» **Prompt**
Reproduce every record exactly as written.

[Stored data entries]
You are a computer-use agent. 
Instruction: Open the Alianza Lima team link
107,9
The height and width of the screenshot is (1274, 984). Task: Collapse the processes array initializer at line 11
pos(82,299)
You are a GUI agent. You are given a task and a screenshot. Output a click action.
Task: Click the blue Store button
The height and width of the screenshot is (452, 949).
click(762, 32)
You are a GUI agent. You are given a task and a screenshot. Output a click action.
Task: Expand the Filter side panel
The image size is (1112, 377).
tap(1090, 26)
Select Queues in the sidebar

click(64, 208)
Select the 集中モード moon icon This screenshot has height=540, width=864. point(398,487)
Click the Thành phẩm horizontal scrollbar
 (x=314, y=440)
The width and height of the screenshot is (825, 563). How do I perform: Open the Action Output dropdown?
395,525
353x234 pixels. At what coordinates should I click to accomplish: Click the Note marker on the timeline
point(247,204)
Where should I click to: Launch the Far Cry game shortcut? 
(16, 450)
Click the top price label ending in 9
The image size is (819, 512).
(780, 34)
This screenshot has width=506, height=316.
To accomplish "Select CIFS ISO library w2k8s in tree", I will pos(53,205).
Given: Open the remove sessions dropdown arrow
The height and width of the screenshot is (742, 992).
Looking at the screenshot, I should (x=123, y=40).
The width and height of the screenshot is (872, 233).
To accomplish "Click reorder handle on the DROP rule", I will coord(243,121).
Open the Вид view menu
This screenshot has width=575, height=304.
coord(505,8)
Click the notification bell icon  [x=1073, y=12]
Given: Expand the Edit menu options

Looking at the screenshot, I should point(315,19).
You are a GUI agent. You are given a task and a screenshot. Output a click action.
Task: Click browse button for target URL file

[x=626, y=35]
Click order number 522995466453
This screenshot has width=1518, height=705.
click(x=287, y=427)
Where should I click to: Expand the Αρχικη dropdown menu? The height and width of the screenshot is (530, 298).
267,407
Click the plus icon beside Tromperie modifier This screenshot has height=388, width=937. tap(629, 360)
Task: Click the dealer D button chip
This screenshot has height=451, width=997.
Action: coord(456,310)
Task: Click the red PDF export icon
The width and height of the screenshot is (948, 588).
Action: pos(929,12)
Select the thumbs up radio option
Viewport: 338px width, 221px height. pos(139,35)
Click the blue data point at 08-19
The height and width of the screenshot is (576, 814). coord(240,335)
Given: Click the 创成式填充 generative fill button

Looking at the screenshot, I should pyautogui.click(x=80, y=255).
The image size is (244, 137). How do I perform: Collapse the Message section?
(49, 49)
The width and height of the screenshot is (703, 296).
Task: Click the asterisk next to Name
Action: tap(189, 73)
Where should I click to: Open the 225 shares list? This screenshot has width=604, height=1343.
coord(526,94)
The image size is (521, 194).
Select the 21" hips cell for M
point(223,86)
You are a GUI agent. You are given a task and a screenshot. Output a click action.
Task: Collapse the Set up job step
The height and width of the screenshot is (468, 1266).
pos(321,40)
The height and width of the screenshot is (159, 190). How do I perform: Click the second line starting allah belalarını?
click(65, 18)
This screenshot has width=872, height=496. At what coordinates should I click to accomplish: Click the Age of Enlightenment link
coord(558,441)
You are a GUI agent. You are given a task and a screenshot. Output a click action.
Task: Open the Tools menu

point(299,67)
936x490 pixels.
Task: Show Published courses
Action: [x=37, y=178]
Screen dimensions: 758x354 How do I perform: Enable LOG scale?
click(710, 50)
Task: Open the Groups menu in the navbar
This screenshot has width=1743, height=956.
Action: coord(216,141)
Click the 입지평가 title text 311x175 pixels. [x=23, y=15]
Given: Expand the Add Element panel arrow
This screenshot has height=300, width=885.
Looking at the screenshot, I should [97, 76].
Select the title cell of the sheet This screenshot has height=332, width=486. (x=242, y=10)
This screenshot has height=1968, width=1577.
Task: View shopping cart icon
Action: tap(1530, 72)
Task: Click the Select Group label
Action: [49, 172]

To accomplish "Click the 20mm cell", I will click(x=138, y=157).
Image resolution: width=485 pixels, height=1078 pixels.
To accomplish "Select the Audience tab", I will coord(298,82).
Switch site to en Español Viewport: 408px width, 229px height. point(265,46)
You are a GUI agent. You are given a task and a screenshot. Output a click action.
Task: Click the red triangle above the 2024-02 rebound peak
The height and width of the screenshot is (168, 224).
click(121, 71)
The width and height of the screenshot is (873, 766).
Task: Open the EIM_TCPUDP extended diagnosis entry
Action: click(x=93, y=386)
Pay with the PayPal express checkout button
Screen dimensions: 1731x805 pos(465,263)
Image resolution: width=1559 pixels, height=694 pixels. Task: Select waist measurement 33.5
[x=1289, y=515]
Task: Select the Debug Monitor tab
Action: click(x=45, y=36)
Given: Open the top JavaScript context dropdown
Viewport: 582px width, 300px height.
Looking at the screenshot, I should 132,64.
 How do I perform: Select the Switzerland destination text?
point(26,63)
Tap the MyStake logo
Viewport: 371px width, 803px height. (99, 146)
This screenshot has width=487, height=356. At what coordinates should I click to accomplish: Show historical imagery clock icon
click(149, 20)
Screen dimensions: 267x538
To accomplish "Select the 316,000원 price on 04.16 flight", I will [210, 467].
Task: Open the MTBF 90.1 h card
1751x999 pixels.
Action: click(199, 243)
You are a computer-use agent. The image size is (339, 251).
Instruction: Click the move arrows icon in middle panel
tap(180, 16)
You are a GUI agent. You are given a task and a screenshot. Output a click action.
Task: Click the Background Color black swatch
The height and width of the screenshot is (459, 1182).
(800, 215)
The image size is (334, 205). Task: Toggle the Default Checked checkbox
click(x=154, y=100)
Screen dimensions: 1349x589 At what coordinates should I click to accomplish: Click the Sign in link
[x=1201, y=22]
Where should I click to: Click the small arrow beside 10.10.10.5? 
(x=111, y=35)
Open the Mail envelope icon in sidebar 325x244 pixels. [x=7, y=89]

» **Answer space**
You are a computer-use agent. 
Instruction: Open the Alianza Lima team link
107,9
The height and width of the screenshot is (1274, 984). Task: Collapse the processes array initializer at line 11
pos(82,299)
You are a GUI agent. You are given a task and a screenshot. Output a click action.
Task: Click the blue Store button
The height and width of the screenshot is (452, 949).
click(762, 32)
You are a GUI agent. You are given a task and a screenshot. Output a click action.
Task: Expand the Filter side panel
The image size is (1112, 377).
tap(1090, 26)
Select Queues in the sidebar

click(64, 208)
Select the 集中モード moon icon This screenshot has height=540, width=864. point(398,487)
Click the Thành phẩm horizontal scrollbar
 (x=314, y=440)
The width and height of the screenshot is (825, 563). How do I perform: Open the Action Output dropdown?
395,525
353x234 pixels. At what coordinates should I click to accomplish: Click the Note marker on the timeline
point(247,204)
Where should I click to: Launch the Far Cry game shortcut? 
(16, 450)
Click the top price label ending in 9
The image size is (819, 512).
(780, 34)
This screenshot has width=506, height=316.
To accomplish "Select CIFS ISO library w2k8s in tree", I will pos(53,205).
Given: Open the remove sessions dropdown arrow
The height and width of the screenshot is (742, 992).
Looking at the screenshot, I should (x=123, y=40).
The width and height of the screenshot is (872, 233).
To accomplish "Click reorder handle on the DROP rule", I will coord(243,121).
Open the Вид view menu
This screenshot has width=575, height=304.
coord(505,8)
Click the notification bell icon  [x=1073, y=12]
Given: Expand the Edit menu options

Looking at the screenshot, I should point(315,19).
You are a GUI agent. You are given a task and a screenshot. Output a click action.
Task: Click browse button for target URL file

[x=626, y=35]
Click order number 522995466453
This screenshot has width=1518, height=705.
click(x=287, y=427)
Where should I click to: Expand the Αρχικη dropdown menu? The height and width of the screenshot is (530, 298).
267,407
Click the plus icon beside Tromperie modifier This screenshot has height=388, width=937. tap(629, 360)
Task: Click the dealer D button chip
This screenshot has height=451, width=997.
Action: coord(456,310)
Task: Click the red PDF export icon
The width and height of the screenshot is (948, 588).
Action: pos(929,12)
Select the thumbs up radio option
Viewport: 338px width, 221px height. pos(139,35)
Click the blue data point at 08-19
The height and width of the screenshot is (576, 814). coord(240,335)
Given: Click the 创成式填充 generative fill button

Looking at the screenshot, I should pyautogui.click(x=80, y=255).
The image size is (244, 137). How do I perform: Collapse the Message section?
(49, 49)
The width and height of the screenshot is (703, 296).
Task: Click the asterisk next to Name
Action: tap(189, 73)
Where should I click to: Open the 225 shares list? This screenshot has width=604, height=1343.
coord(526,94)
The image size is (521, 194).
Select the 21" hips cell for M
point(223,86)
You are a GUI agent. You are given a task and a screenshot. Output a click action.
Task: Collapse the Set up job step
The height and width of the screenshot is (468, 1266).
pos(321,40)
The height and width of the screenshot is (159, 190). How do I perform: Click the second line starting allah belalarını?
click(65, 18)
This screenshot has width=872, height=496. At what coordinates should I click to accomplish: Click the Age of Enlightenment link
coord(558,441)
You are a GUI agent. You are given a task and a screenshot. Output a click action.
Task: Open the Tools menu

point(299,67)
936x490 pixels.
Task: Show Published courses
Action: [x=37, y=178]
Screen dimensions: 758x354 How do I perform: Enable LOG scale?
click(710, 50)
Task: Open the Groups menu in the navbar
This screenshot has width=1743, height=956.
Action: coord(216,141)
Click the 입지평가 title text 311x175 pixels. [x=23, y=15]
Given: Expand the Add Element panel arrow
This screenshot has height=300, width=885.
Looking at the screenshot, I should [97, 76].
Select the title cell of the sheet This screenshot has height=332, width=486. (x=242, y=10)
This screenshot has height=1968, width=1577.
Task: View shopping cart icon
Action: tap(1530, 72)
Task: Click the Select Group label
Action: [49, 172]

To accomplish "Click the 20mm cell", I will click(x=138, y=157).
Image resolution: width=485 pixels, height=1078 pixels.
To accomplish "Select the Audience tab", I will coord(298,82).
Switch site to en Español Viewport: 408px width, 229px height. point(265,46)
You are a GUI agent. You are given a task and a screenshot. Output a click action.
Task: Click the red triangle above the 2024-02 rebound peak
The height and width of the screenshot is (168, 224).
click(121, 71)
The width and height of the screenshot is (873, 766).
Task: Open the EIM_TCPUDP extended diagnosis entry
Action: click(x=93, y=386)
Pay with the PayPal express checkout button
Screen dimensions: 1731x805 pos(465,263)
Image resolution: width=1559 pixels, height=694 pixels. Task: Select waist measurement 33.5
[x=1289, y=515]
Task: Select the Debug Monitor tab
Action: click(x=45, y=36)
Given: Open the top JavaScript context dropdown
Viewport: 582px width, 300px height.
Looking at the screenshot, I should 132,64.
 How do I perform: Select the Switzerland destination text?
point(26,63)
Tap the MyStake logo
Viewport: 371px width, 803px height. (99, 146)
This screenshot has width=487, height=356. At what coordinates should I click to accomplish: Show historical imagery clock icon
click(149, 20)
Screen dimensions: 267x538
To accomplish "Select the 316,000원 price on 04.16 flight", I will [210, 467].
Task: Open the MTBF 90.1 h card
1751x999 pixels.
Action: click(199, 243)
You are a computer-use agent. The image size is (339, 251).
Instruction: Click the move arrows icon in middle panel
tap(180, 16)
You are a GUI agent. You are given a task and a screenshot. Output a click action.
Task: Click the Background Color black swatch
The height and width of the screenshot is (459, 1182).
(800, 215)
The image size is (334, 205). Task: Toggle the Default Checked checkbox
click(x=154, y=100)
Screen dimensions: 1349x589 At what coordinates should I click to accomplish: Click the Sign in link
[x=1201, y=22]
Where should I click to: Click the small arrow beside 10.10.10.5? 
(x=111, y=35)
Open the Mail envelope icon in sidebar 325x244 pixels. [x=7, y=89]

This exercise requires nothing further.